One thread of connection between the various proposed activities concerns spatial aspects of natural systems. Central questions about the history and structure of biological systems are affected by spatial variation. Additionally, numerous problems, which have great public impact, necessarily involve the spatial heterogeneity of biological systems, both those occurring through natural processes and those deriving from human actions. Conservation biology, biodiversity, harvest planning, invasive species control, and wildlife management are just a few of the applications that utilize mathematical methods to address major public policy issues. These applied areas rely greatly upon general ecological and evolutionary genetics theory. Determining how natural systems are affected by interactions of space and time leads to problems that require mathematical approaches. Although a large body of mathematical literature has developed over the past several decades dealing with spatio-temporal interactions, there are still many biologically important questions that require new mathematical approaches and would benefit from close collaborations between ecologists, evolutionary biologists, and mathematicians.

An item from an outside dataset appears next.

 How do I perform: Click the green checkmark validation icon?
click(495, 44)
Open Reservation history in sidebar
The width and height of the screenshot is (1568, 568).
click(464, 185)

Beyond emphasizing the spatio-temporal nature of natural systems and the mathematical approaches that are used to address them, the special year is intended to foster interactions between individuals working on problems at different spatial/temporal scales. While the underlying biological questions may operate on quite different scales, the necessary mathematical approaches may be similar. Another theme for the year is linking between scales, for example, how might evolutionary models that account for the dynamics of spatial structure relate to ecological models, which operate on shorter time periods? How might genomic information that is rapidly becoming available assist in developing a theory for whole organism interactions with environment and the functioning of populations, communities, and ecosystems? What new mathematical approaches might contribute to better models for natural system response across the genome/organism/population interfaces? The proposed set of activities will enhance our ability to address these questions and hopefully lead to new collaborations between mathematicians and biologists that are beneficial to both fields.